What you will do
The entries below should be repeated exactly, with no pictures carried over.

[Records from a data source]
= Beginning of Section =

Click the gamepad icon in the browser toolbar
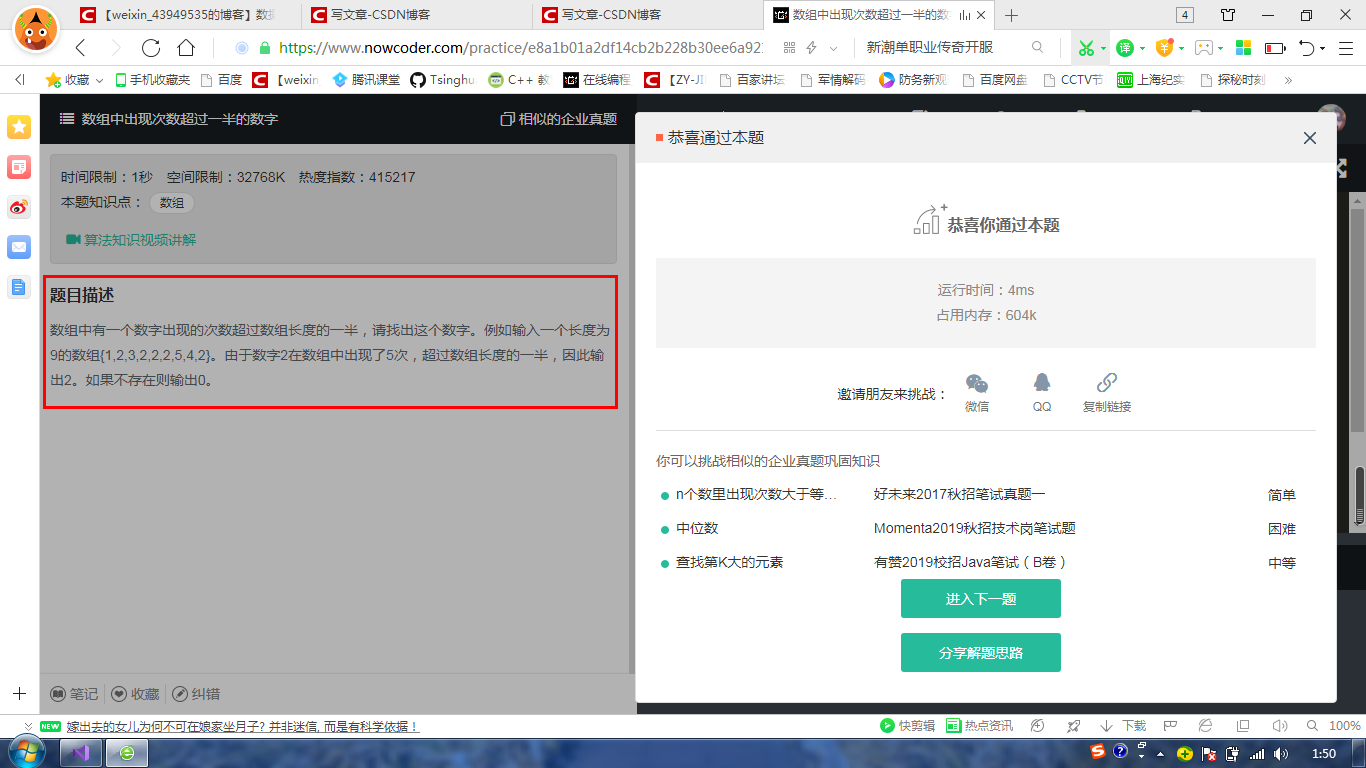 (1205, 48)
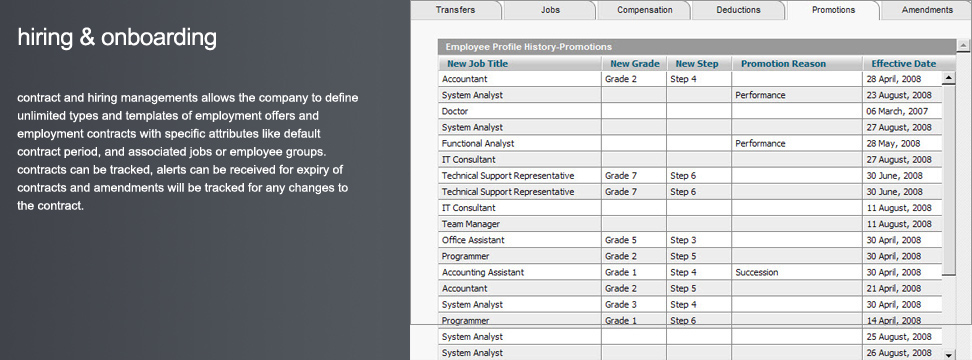Sort by Effective Date column header
This screenshot has height=360, width=972.
click(x=903, y=63)
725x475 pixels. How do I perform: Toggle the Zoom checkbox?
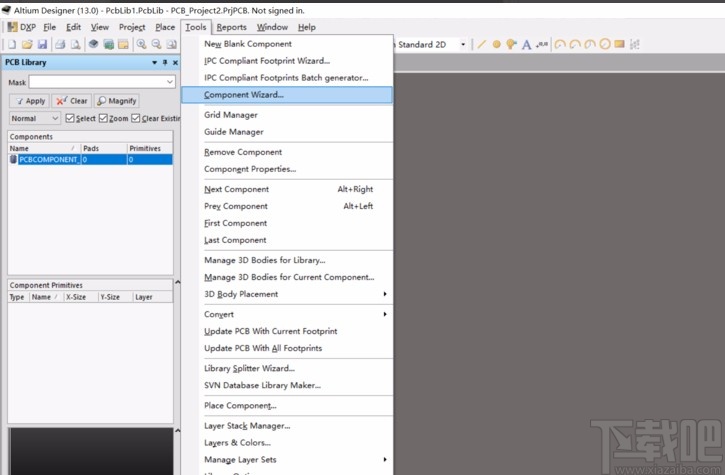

= End of Section =

Result of the exercise
Click the gamepad icon in the browser toolbar
 (1205, 48)
Sort by Effective Date column header
This screenshot has height=360, width=972.
click(x=903, y=63)
725x475 pixels. How do I perform: Toggle the Zoom checkbox?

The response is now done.